While the military hails this as a breakthrough in precision and efficiency, the technology has sparked an international debate over the “automation of death” and the diminishing role of human oversight in conflict. Developed by the IDF’s signals intelligence arm, The Gospel functions as a massive data-processing engine. It ingests a near-infinite stream of information to identify military targets, such as command centers, rocket launchers, and hideouts, that would take human analysts weeks or months to verify.
The system synthesises data from four primary pillars:
- Satellite Imagery: High-resolution monitoring of structural changes and movements.
- Drone Telemetry: Real-time visual feeds from loitering munitions and surveillance craft.
- Electronic Signals (SIGINT): Intercepted cellular conversations, radio bursts, and internet metadata.
- Historical Databases: Decades of archived intelligence on suspected militant infrastructure.
The primary advantage of The Gospel is its sheer velocity.
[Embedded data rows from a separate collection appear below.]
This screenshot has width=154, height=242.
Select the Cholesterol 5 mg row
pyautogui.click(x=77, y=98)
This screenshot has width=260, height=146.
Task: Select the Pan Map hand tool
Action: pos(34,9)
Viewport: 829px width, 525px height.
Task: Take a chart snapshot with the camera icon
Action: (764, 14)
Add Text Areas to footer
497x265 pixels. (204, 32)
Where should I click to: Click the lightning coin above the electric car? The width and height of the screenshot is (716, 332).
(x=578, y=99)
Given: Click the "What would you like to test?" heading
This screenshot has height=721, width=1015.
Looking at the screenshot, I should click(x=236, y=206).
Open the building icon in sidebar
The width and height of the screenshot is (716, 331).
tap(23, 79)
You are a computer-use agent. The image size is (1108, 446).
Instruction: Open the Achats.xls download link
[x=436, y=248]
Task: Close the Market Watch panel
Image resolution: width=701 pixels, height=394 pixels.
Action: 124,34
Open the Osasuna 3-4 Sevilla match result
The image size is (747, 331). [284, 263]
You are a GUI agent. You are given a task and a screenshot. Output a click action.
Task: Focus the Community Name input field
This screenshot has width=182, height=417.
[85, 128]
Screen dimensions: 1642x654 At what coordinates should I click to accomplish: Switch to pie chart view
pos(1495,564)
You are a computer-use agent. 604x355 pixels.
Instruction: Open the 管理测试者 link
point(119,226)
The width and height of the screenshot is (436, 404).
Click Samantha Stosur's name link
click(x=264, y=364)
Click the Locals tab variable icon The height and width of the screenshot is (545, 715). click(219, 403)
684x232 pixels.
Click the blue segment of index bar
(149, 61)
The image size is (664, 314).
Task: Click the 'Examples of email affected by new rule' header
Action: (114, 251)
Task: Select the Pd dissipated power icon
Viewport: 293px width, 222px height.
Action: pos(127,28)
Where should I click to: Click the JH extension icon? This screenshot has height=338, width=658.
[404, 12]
Traditionally, a team of 20 intelligence officers might identify 50-100 targets in a single year. According to military reports, The Gospel can generate over 200 precise targets in just 10-12 days.
Internal IDF sources have referred to the system as a “Target Factory”, capable of suggesting approximately 100 potential strike points per day. This represents a 50-fold increase in efficiency over traditional human analysis, allowing the military to maintain a relentless operational tempo. “We work without compromise in identifying who and what the enemy is,” an IDF source stated, “The machine doesn’t get tired; it doesn’t blink.”
The Gospel does not operate in a vacuum. It is part of a broader ecosystem designed to automate the entire “kill chain”:
| System | Primary Function | Target Type |
| The Gospel | Structural Analysis | Buildings, Tunnels, Offices |
| Lavender | Human Categorisation | Individual Militants/Personnel |
| Fire Factory | Logistics & Execution | Calculates payload, jet routing, and timing |
While The Gospel identifies the where, a secondary system known as Lavender identifies the who. Lavender reportedly scans the data of Gaza’s 23 lakh residents, assigning individuals a score from 1 to 100 based on their proximity to known militant activity. Those with high scores are flagged for potential liquidation.
The integration of AI into warfare has drawn sharp criticism from human rights organisations and ethics experts. The central point of contention is the OODA Loop (Observe, Orient, Decide, Act). In modern digital warfare, AI accelerates this cycle so rapidly that human intervention often becomes a formality.
Key ethical concerns include:
- Contextual Blindness: While AI can detect a weapon cache, it may fail to account for “collateral damage,” such as children playing in an adjacent courtyard.
- Data Bias: If an innocent civilian inadvertently contacts a flagged individual, the algorithm may “guilt by association” the civilian, leading to a fatal error.
- The Responsibility Vacuum: If an algorithm malfunctions and strikes a hospital, the question of liability remains unanswered. Is the fault with the software engineer, the data scientist, or the officer who authorised the strike?
Critics argue that when a system generates dozens of targets a minute, the human “in the loop” becomes a mere rubber stamp, trusting the machine’s “90% accuracy” without having the time to perform a manual verification.
The “Gospel” system represents a milestone in military technology, proving that AI can dominate the modern battlefield. However, as warfare becomes increasingly “efficient,” the international community is left to grapple with a chilling reality: we have entered an era where the line between a military objective and a human life is determined by a line of code.